- **Try it**:
The expected output is the first line of the data below and every line after it, up to and including the line containing "You are a computer-use agent. The", each reproduced exactly.

- **Information given**:
Segment Open
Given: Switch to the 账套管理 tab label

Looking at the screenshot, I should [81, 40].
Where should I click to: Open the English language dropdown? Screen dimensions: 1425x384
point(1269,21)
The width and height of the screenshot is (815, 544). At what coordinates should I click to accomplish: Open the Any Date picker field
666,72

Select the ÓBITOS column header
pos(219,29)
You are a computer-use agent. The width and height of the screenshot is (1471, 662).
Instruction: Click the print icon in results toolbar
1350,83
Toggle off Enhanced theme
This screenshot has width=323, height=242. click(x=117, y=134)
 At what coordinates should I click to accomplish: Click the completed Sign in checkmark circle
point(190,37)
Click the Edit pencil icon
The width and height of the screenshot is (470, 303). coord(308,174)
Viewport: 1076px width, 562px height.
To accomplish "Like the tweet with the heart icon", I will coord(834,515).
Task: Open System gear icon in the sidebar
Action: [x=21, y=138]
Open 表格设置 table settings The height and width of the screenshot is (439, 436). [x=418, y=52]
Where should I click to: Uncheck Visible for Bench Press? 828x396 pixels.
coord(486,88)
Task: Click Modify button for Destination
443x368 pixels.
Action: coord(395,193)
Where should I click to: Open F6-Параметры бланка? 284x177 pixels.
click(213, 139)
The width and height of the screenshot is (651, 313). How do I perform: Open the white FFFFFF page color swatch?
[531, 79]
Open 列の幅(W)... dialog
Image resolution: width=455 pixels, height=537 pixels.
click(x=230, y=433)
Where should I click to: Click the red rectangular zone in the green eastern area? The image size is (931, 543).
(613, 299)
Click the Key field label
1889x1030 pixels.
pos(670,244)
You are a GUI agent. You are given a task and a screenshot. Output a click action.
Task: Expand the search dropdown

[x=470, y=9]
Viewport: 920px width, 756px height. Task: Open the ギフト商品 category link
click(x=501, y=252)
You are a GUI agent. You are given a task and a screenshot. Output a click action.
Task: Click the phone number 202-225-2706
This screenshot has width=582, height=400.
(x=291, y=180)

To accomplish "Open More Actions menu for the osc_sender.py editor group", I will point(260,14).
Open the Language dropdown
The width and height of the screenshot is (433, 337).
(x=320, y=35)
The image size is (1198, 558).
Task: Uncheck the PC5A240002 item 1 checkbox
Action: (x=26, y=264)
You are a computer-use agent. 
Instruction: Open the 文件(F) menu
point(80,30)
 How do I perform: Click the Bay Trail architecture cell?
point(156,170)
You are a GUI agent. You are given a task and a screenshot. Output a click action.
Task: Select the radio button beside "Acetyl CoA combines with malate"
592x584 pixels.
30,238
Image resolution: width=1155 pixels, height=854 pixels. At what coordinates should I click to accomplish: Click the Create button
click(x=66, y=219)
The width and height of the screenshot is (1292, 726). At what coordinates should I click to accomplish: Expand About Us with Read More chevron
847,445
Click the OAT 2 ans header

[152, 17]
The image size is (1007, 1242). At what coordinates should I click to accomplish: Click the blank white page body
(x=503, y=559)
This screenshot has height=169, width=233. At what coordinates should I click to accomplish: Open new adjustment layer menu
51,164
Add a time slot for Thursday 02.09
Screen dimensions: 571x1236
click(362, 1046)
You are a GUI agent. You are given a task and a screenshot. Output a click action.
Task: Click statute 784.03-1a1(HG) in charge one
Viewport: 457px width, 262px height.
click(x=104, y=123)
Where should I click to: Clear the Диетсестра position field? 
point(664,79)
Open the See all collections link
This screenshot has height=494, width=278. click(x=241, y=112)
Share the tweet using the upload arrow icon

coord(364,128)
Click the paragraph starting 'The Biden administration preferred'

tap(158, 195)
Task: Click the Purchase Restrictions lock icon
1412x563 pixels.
Segment Closed
- **Response for this exercise**:
Given: Switch to the 账套管理 tab label

Looking at the screenshot, I should [81, 40].
Where should I click to: Open the English language dropdown? Screen dimensions: 1425x384
point(1269,21)
The width and height of the screenshot is (815, 544). At what coordinates should I click to accomplish: Open the Any Date picker field
666,72

Select the ÓBITOS column header
pos(219,29)
You are a computer-use agent. The width and height of the screenshot is (1471, 662).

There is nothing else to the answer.